Eighteen-year-old Jim (Harris Dickinson) is looking for a place to stay. He’s left his family home in Essex to seek his fortune on the neon-drenched streets of Soho and it’s not long before he realises that there’s a lot on offer in London’s after-dark wonderland.
Everything except a bed for the night, it seems. Enter the Sexy Boys Raconteurs, a group of male escorts who take the attractive young Jim under their wing. For this group of lads, the sex part of their job is a breeze; their main focus is the post-coital chat. In order to impress their client base of high-class older men, the group teaches Jim all they know about classic art. The only problem is, Jim finds himself overwhelmed with the beauty of a genuine work of art to the point where he falls unconscious.
Filmed entirely in a studio, with wooden sets and bright lighting creating the world for the characters, director Steve McLean creates a highly stylised film that feels removed from time and place. While there is passing reference to social media and the use of a mobile phone, Jim also takes calls on a rotary dial phone and places his escort ads in a red London phone box. McLean clearly wants to evoke the long-gone Soho of the ’70s and ’80s in a timeless space and yet we simultaneously find ourselves in present day and, in Jim’s hallucinations, the Baroque era.
The film is perhaps better described as a theatrical fever dream. It certainly uses theatrical conventions, with tableaux frequently used to stop and capture the spinning world of Soho and to bear witness to Jim’s unconscious reveries in which he stars as the central figure in a famous masterpiece. The dialogue, too, takes on a more theatrical tone, often paced more like a song or beat poem than a realistic conversation.
There’s no doubt that this film is a celebration of Dickinson’s beauty. It’s impossible to deny his Adonis-like features and angelic face that ultimately carry this celebration of the male form. The problem is that, for a film about sex and the erotic delights of classic art, it’s just not a sexy film. Postcards From London is devoid of the sensuality that it speaks so enthusiastically about.
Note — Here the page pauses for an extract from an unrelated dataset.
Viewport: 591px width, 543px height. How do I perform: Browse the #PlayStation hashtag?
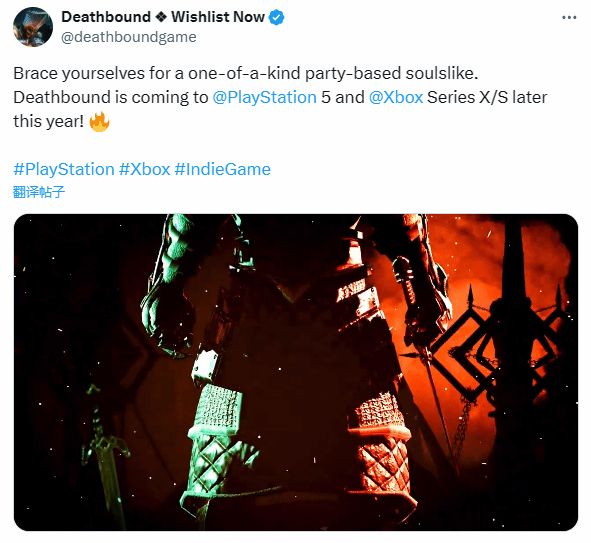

The clunky script, in its attempt to celebrate great art and reminisce about Soho’s heyday, shoehorns in repeated references to Caravaggio, Francis Bacon and Lucian Freud, but for all the film’s repetition it’s still not clear what we’re supposed to make of these figures, their work and their relevance to the story. It’s an unsubtle and jarring homage that seems to be more important to McLean than an original narrative. Despite such evocative subject matter, the film ultimately leaves us cold.